Entries on where items appear
## START

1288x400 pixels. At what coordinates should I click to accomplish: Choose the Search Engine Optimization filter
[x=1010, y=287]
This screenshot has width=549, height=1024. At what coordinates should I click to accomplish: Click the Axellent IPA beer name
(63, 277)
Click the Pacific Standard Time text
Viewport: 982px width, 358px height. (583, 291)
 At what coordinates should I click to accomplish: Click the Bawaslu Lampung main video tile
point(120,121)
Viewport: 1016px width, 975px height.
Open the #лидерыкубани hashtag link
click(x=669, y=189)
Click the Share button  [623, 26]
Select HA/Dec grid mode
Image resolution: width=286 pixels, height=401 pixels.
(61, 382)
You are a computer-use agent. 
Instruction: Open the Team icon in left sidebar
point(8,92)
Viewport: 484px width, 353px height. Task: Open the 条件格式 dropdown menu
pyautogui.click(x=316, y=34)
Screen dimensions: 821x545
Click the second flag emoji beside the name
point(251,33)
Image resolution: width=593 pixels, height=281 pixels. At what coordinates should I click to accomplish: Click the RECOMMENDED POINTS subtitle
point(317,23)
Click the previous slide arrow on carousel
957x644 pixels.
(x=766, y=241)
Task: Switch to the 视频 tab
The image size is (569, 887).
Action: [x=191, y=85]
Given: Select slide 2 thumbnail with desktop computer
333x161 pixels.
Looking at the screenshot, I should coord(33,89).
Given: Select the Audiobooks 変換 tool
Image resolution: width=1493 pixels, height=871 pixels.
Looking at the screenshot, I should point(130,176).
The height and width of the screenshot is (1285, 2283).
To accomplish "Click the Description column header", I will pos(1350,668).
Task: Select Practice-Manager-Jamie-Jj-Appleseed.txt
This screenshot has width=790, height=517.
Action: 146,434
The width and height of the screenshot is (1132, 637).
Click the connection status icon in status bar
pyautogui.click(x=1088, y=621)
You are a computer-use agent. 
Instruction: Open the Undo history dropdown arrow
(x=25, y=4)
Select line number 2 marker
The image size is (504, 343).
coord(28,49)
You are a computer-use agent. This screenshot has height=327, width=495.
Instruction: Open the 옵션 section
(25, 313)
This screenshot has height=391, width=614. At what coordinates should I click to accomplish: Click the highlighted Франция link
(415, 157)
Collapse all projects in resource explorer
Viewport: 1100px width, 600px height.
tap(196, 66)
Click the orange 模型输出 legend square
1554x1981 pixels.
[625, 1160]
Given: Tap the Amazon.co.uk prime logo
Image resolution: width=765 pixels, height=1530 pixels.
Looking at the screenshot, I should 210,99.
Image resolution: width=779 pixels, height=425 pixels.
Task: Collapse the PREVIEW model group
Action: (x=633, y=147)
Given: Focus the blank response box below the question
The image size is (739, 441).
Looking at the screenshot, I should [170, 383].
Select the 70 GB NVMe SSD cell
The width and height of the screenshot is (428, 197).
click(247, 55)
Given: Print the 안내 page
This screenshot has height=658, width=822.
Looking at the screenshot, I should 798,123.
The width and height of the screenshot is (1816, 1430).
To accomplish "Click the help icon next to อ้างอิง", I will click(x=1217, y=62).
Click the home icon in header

## END

**GOAL**. Rewrite the records from the line containing "Given: Tap the Amazon.co.uk prime logo" through the line containing "Action: (x=633, y=147)", swapping "Tap" for "Press" and keeping everything else the same.

**EXERCISE SOLUTION**.
Given: Press the Amazon.co.uk prime logo
Image resolution: width=765 pixels, height=1530 pixels.
Looking at the screenshot, I should 210,99.
Image resolution: width=779 pixels, height=425 pixels.
Task: Collapse the PREVIEW model group
Action: (x=633, y=147)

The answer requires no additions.